XLNET

XLNET

Original address of paper

https://arxiv.org/abs/1906.08237

Reason the idea come up

XLNET uses the AR method to implement the language model.

AR has the unidirectional limitation. And, AE has issue in MASK. In fine tuning phase, input of BERT without data with MASK, showing the discrepancy, and author thought that BERT assume the predicted token as independent word is oversimplified the natural language.

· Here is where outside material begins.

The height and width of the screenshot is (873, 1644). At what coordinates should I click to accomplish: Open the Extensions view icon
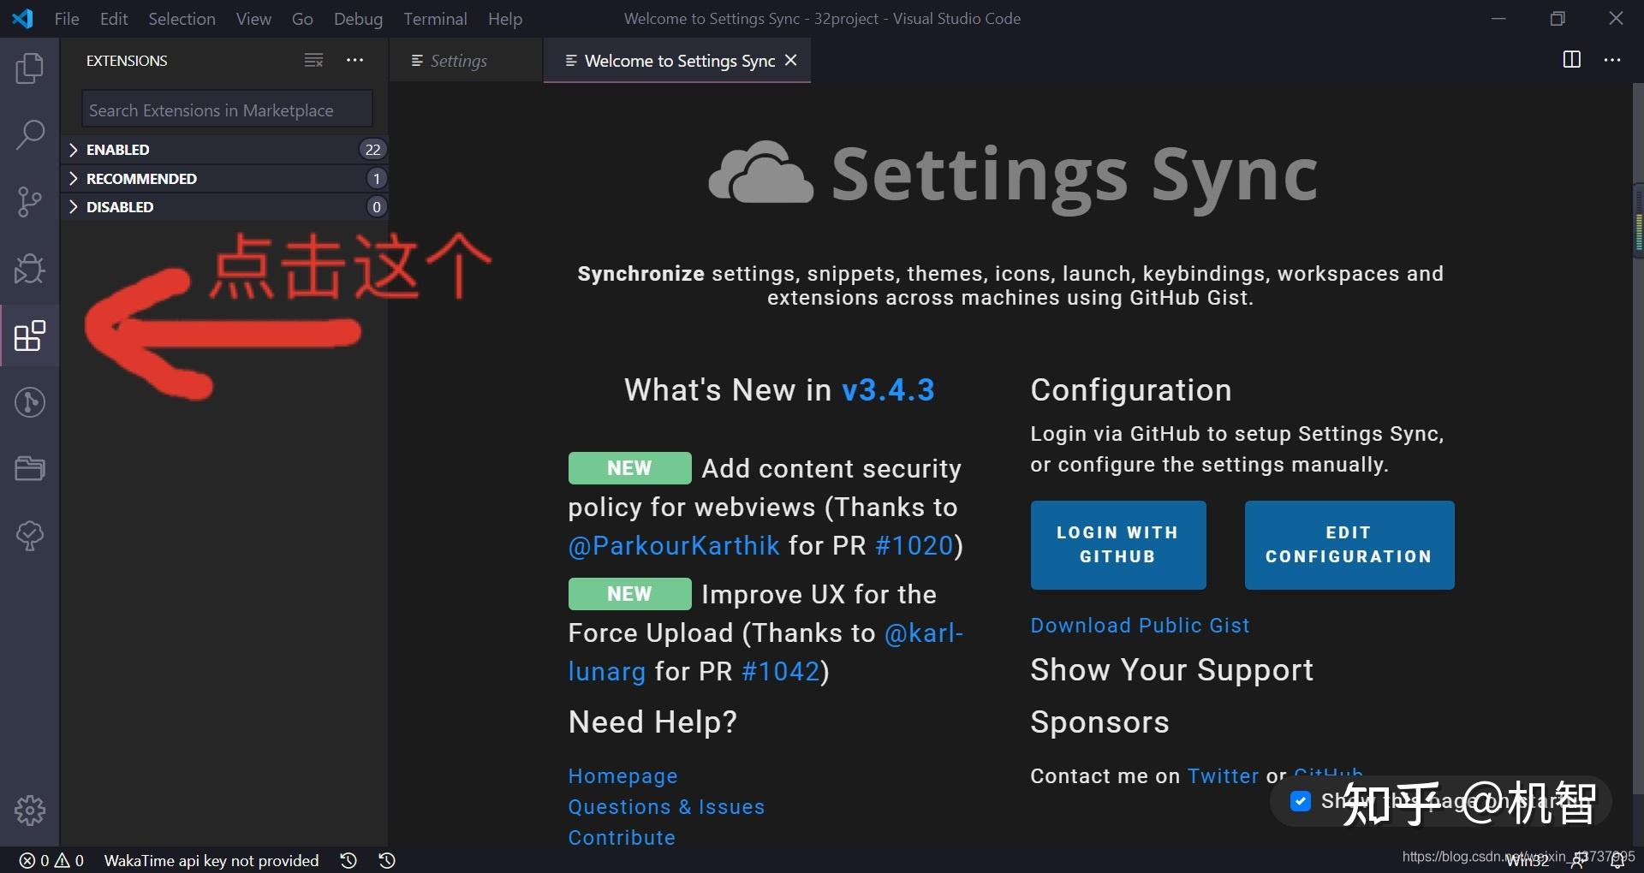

Therefore, the XLNET is created to leverage best of AR and AE to avoid the limitation.

Main idea of the technology

Firstly, standing at the conventional AG mode

permutation

instead of forward or backward of sequence, XLNET have all possible permutations

this operation aims to get the bidirectional context like BERT.

In detail, XLNET create the all permutations and randomly choose some cases to predict some masked words in end of sequence. e.g., 1,2,3,4,5,6,7 → use 1,2,4,5,6,7 to predict 3. No matter the order is.

Meanwhile, how to decide the length of predict token? there is a hyper parameter K, which is equal the length of sequence dividing by length of predicted token.

The implementation of permutation is the mask in transformer’s attention.

Two-Stream Self-Attention

In the case of 1342 and 1324, when we want to predict the place of 3, i.e. (target 4 or 2), the word they could see are same, which is not right. Therefore, we introduce the Two-Stream Self-Attention.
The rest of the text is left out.